INSTRUCTIONS TO FOLLOW: Every word of the listing should be reproduced without alteration.
^^^^^^^^^^^^^^^^
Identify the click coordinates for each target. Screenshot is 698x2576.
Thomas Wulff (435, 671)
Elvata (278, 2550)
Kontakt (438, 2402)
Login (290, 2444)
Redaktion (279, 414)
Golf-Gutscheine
^^^^^^^^^^^^^^^^
TASK RESPONSE:
Identify the click coordinates for each target. Screenshot is 698x2576.
Thomas Wulff (435, 671)
Elvata (278, 2550)
Kontakt (438, 2402)
Login (290, 2444)
Redaktion (279, 414)
Golf-Gutscheine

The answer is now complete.